Question

I'm trying to write a simple load-balancer. It works ok till one of servers (BalanceServer) doesn't close connection then... Client (ReverseProxy) disconnects but the connection in with BalanceServer stays open. I tried to add callback (#3) to ReverseProxy.connectionLost to close the connection with one of the servers as I do with closing connection when server disconnects (clientLoseConnection), but at that time the ServerWriter is Null and I cannot terminate it at #1 and #2


How can I ensure that all connections are closed when one of sides disconnects? I guess that also some kind of timeout here would be nice when both client and one of servers hang, but how can I add it so it works on both connections?


from twisted.internet.protocol import Protocol, Factory, ClientCreator
from twisted.internet import reactor, defer
from collections import namedtuple

BalanceServer = namedtuple('BalanceServer', 'host port')

SERVER_LIST = [BalanceServer('127.0.0.1', 8000), BalanceServer('127.0.0.1', 8001)]

def getServer(servers):
    while True:
        for server in servers:
            yield server

# this writes to one of balance servers and responds to client with callback 'clientWrite'
class ServerWriter(Protocol):
    def sendData(self, data):
        self.transport.write(data)

    def dataReceived(self, data):
        self.clientWrite(data)

    def connectionLost( self, reason ):
        self.clientLoseConnection()

# callback for reading data from client to send it to server and get response to client again    
def transferData(serverWriter, clientWrite, clientLoseConnection, data):
    if serverWriter:
        serverWriter.clientWrite = clientWrite
        serverWriter.clientLoseConnection = clientLoseConnection
        serverWriter.sendData(data)

def closeConnection(serverWriter):
    if serverWriter: #1 this is null
        #2 So connection is not closed and hangs there, till BalanceServer close it 
        serverWriter.transport.loseConnection()

# accepts clients
class ReverseProxy(Protocol):
    def connectionMade(self):
        server = self.factory.getServer()
        self.serverWriter = ClientCreator(reactor, ServerWriter)
        self.client = self.serverWriter.connectTCP( server.host, server.port )

    def dataReceived(self, data):
        self.client.addCallback(transferData, self.transport.write, 
                    self.transport.loseConnection, data )

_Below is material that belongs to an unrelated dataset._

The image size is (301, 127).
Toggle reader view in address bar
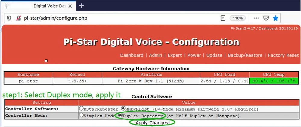[223, 18]
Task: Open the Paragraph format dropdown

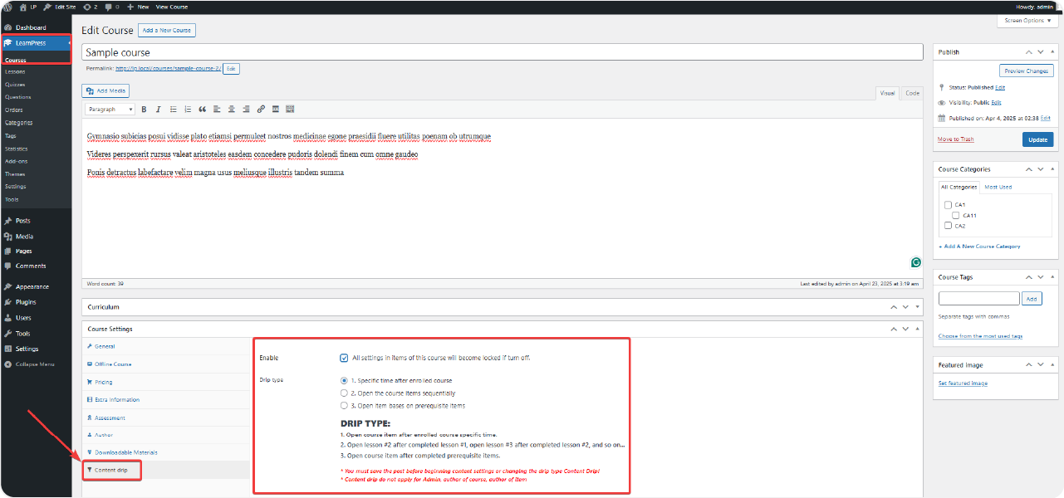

    def connectionLost(self, reason):
        self.client.addCallback(closeConnection) #3 adding close doesn't work


class ReverseProxyFactory(Factory):
    protocol = ReverseProxy
    def __init__(self, serverGenerator):
        self.getServer = serverGenerator

plainFactory = ReverseProxyFactory( getServer(SERVER_LIST).next )
reactor.listenTCP( 7777, plainFactory )
reactor.run()
Was it helpful?

Solution

You may want to look at twisted.internet.protocols.portforward for an example of hooking up two connections and then disconnecting them. Or just use txloadbalancer and don't even write your own code.

However, loseConnection will never forcibly terminate the connection if there is never any traffic going over it. So if you don't have an application-level ping or any data going over your connections, they may still never shut down. This is a long-standing bug in Twisted. Actually, the longest-standing bug. Perhaps you'd like to help work on the fix :).